** LISTED RECORDS follows **

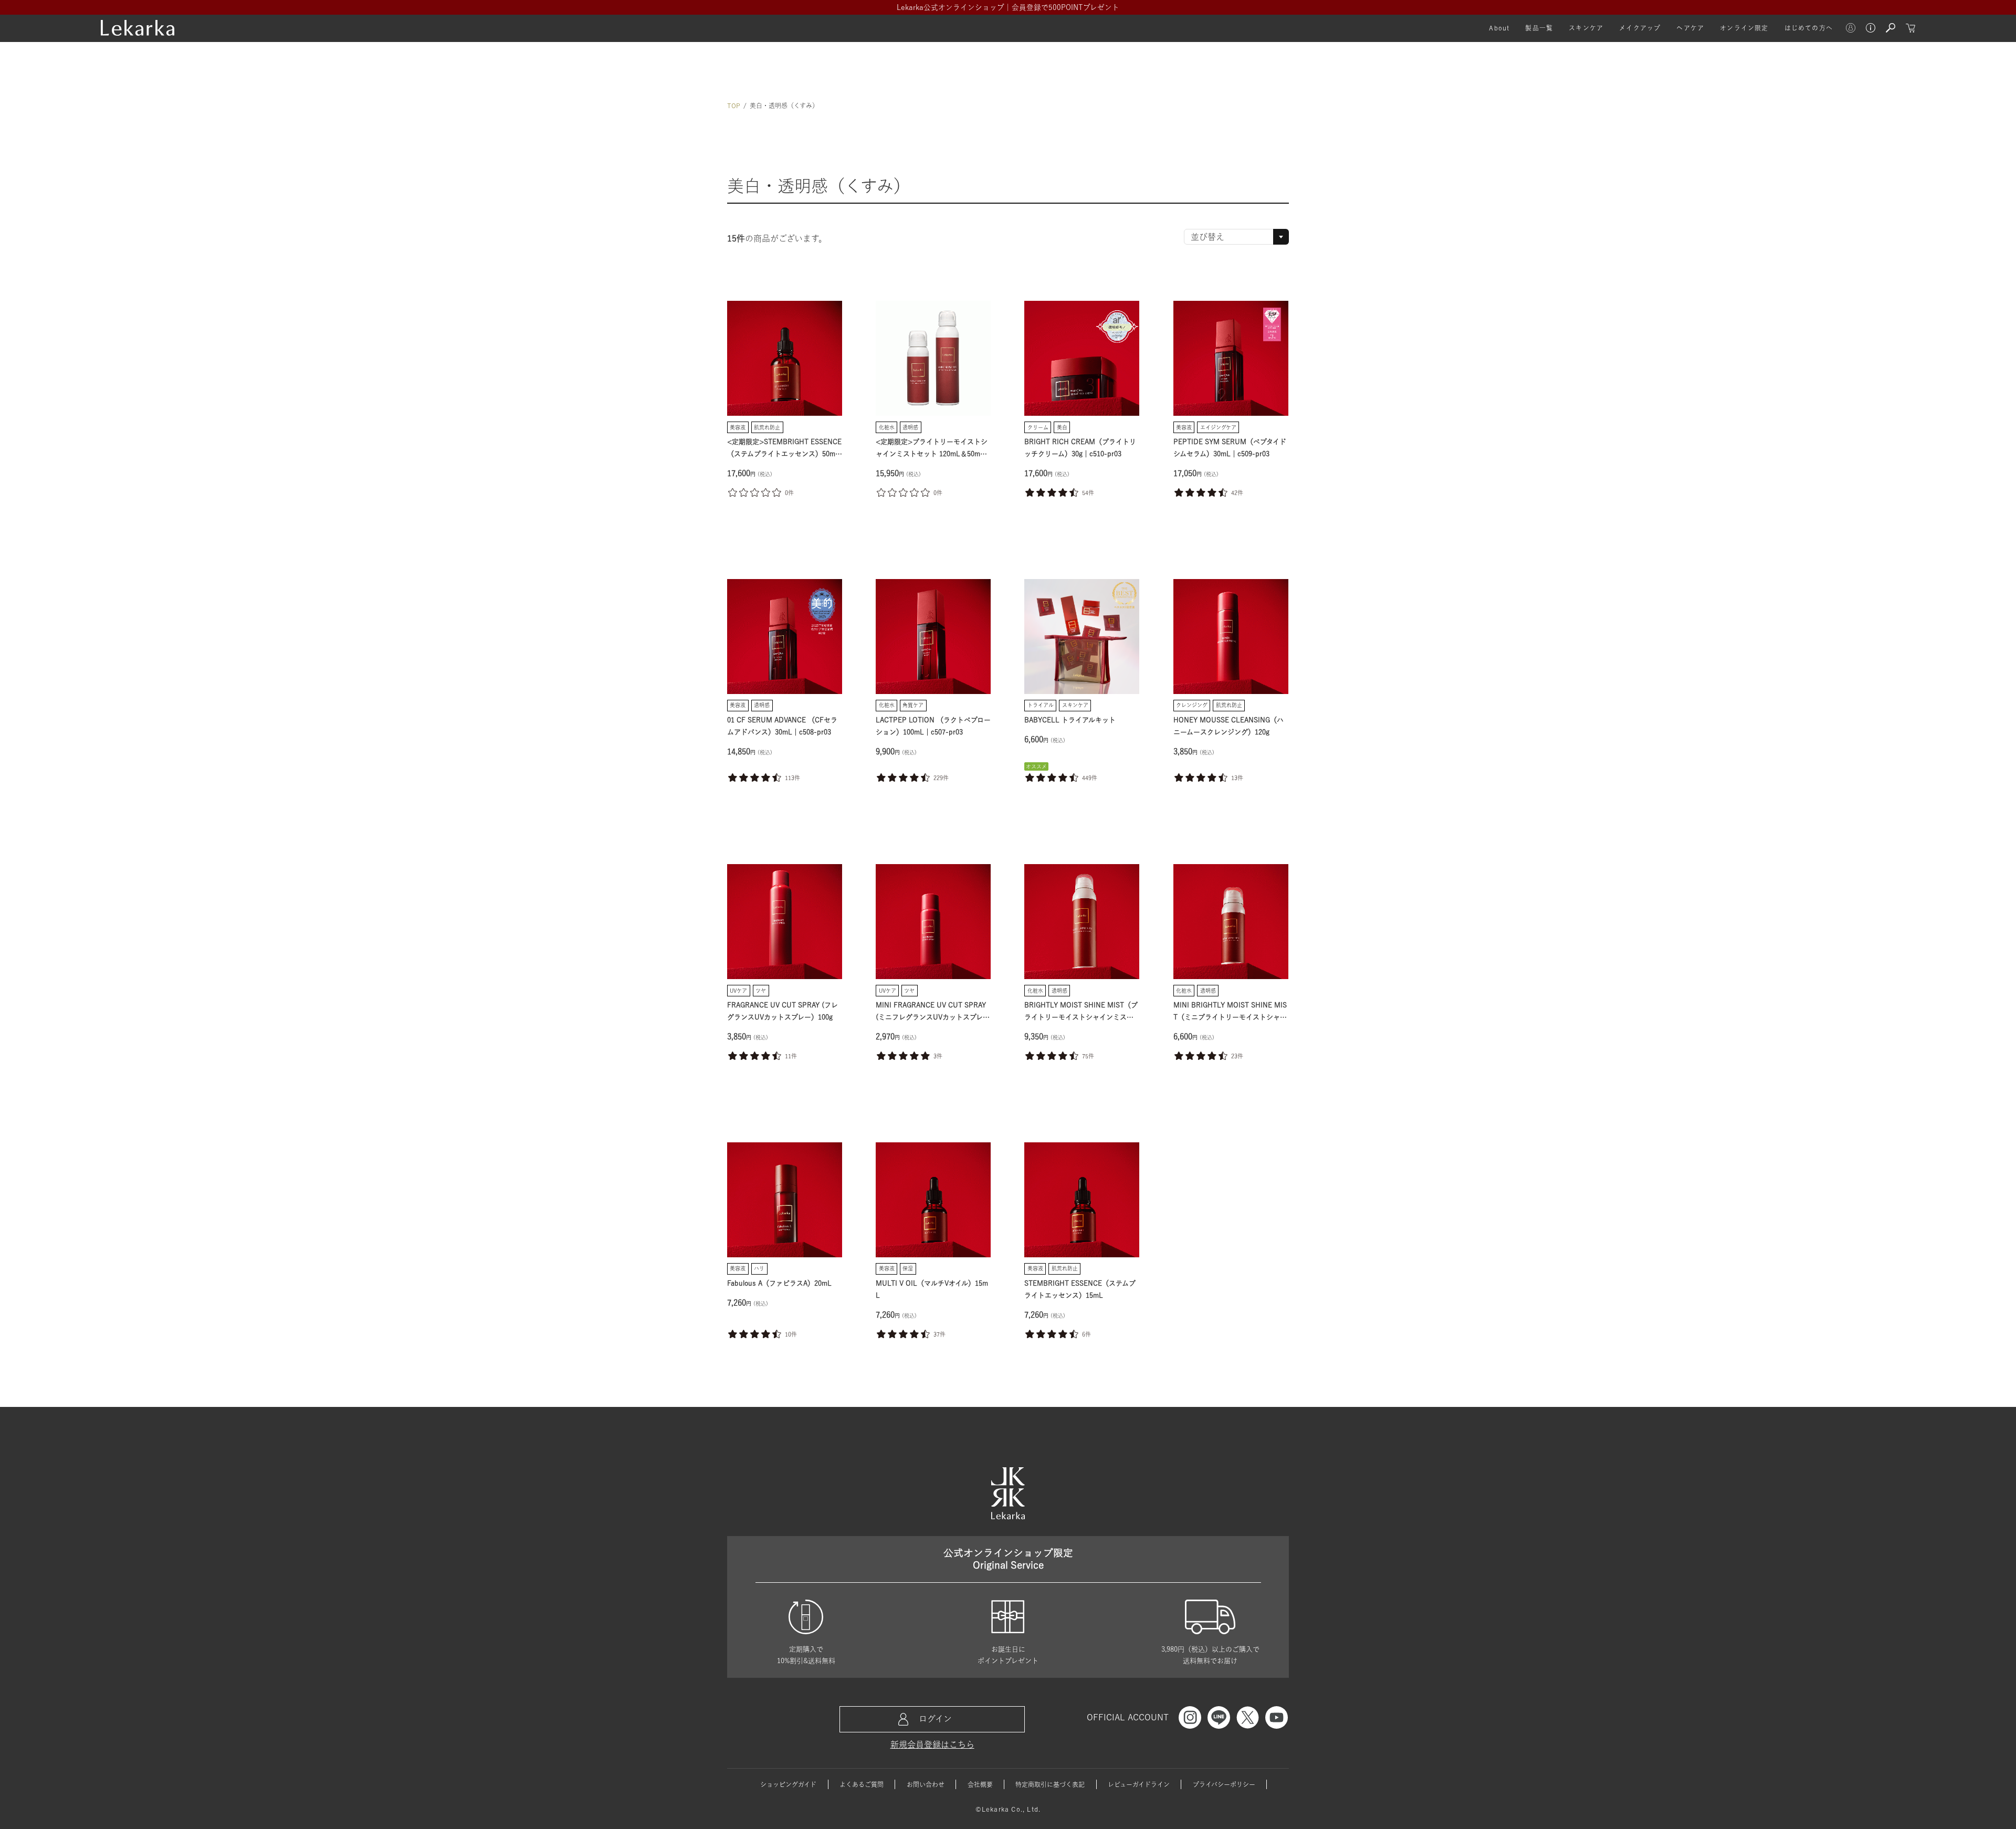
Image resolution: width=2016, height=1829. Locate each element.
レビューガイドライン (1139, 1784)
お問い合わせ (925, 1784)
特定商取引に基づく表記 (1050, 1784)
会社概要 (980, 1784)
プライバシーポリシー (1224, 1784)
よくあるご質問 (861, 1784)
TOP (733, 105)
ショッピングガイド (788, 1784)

** End of LISTED RECORDS **
** LISTED RECORDS follows **

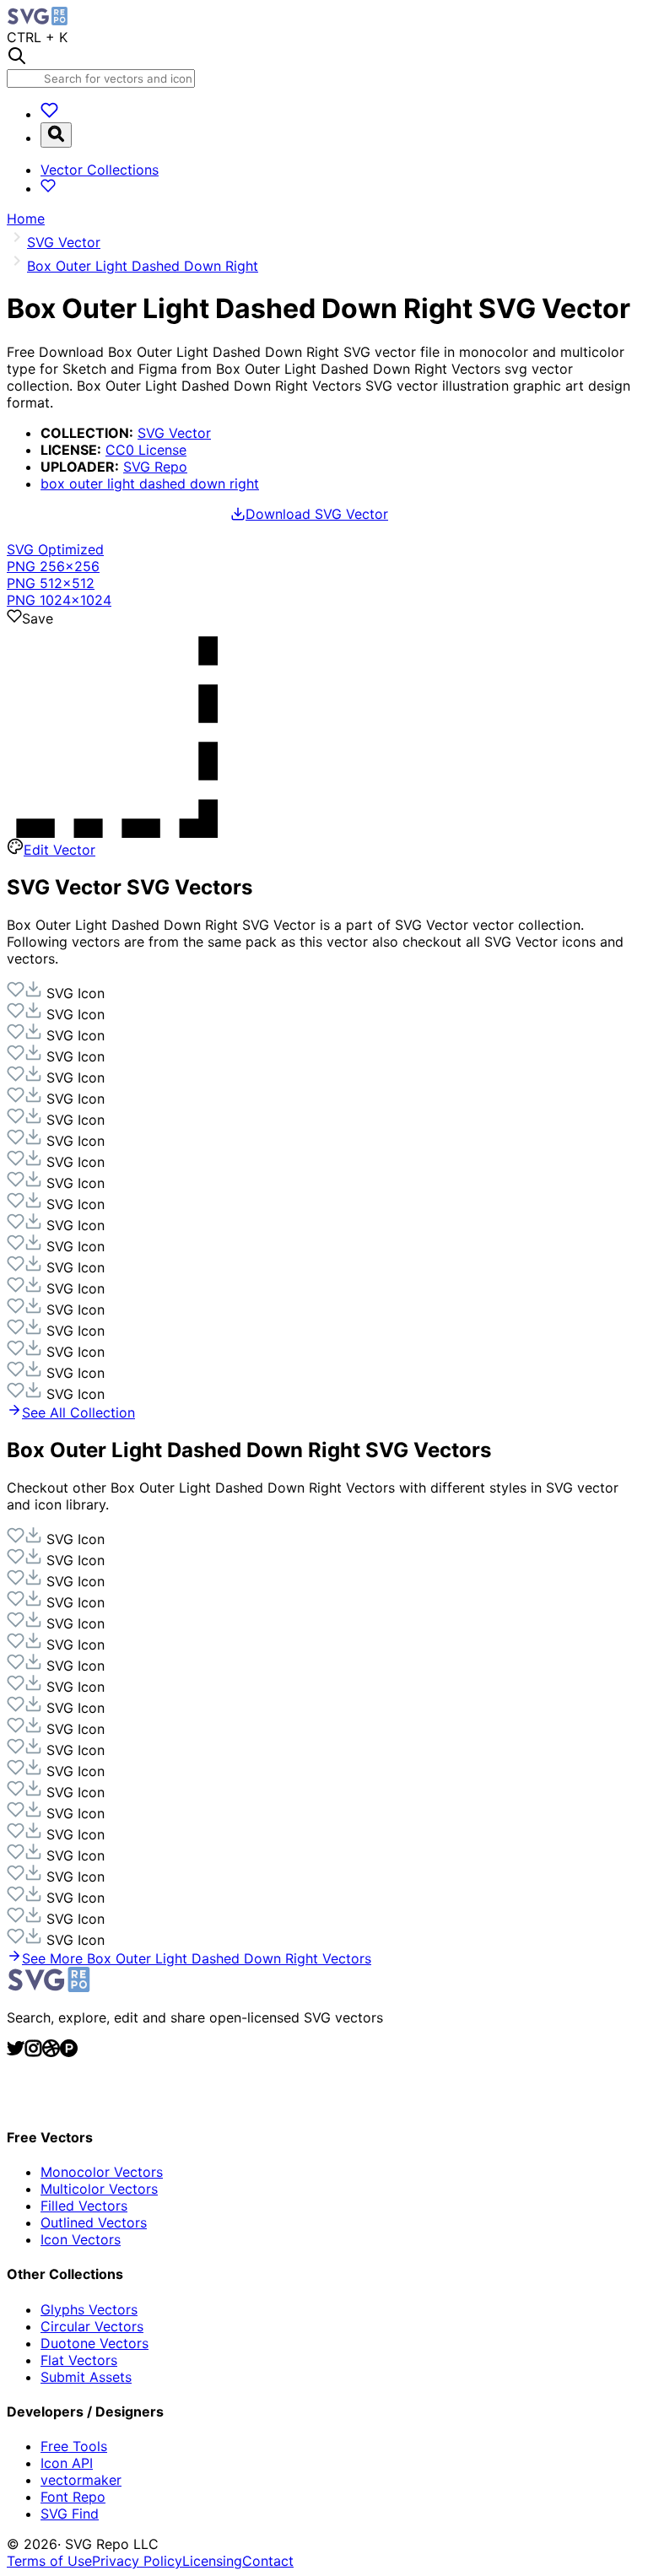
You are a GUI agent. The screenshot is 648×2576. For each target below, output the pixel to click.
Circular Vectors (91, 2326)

** End of LISTED RECORDS **
** LISTED RECORDS follows **

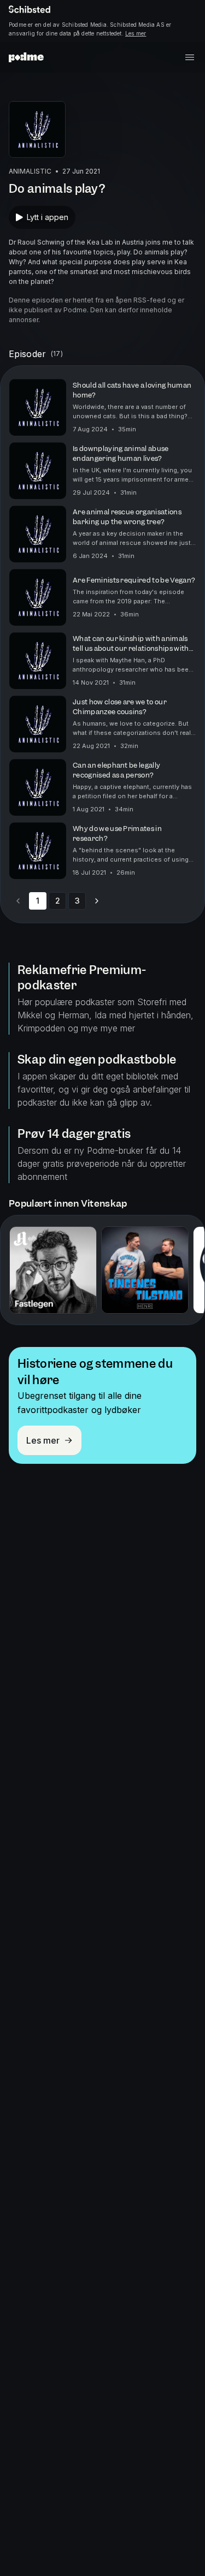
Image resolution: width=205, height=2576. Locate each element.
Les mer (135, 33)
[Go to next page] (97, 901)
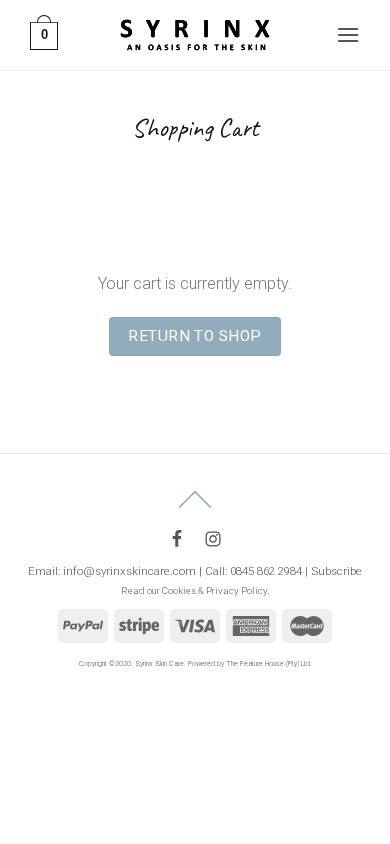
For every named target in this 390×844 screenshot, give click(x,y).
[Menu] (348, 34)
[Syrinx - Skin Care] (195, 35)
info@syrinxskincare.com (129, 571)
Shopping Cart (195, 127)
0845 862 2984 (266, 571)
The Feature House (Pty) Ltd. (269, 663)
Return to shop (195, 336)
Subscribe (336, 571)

** End of LISTED RECORDS **

▶ _WHAT IS BEING ASKED_: Print again the lines of the entries above that fall between the line holding "Image resolution: width=2016, height=1829." and the line holding "ショッピングガイド (788, 1784)", inclusive, exactly as they stand.

▶ _TASK ANSWER_:
Image resolution: width=2016, height=1829. Locate each element.
レビューガイドライン (1139, 1784)
お問い合わせ (925, 1784)
特定商取引に基づく表記 (1050, 1784)
会社概要 (980, 1784)
プライバシーポリシー (1224, 1784)
よくあるご質問 (861, 1784)
TOP (733, 105)
ショッピングガイド (788, 1784)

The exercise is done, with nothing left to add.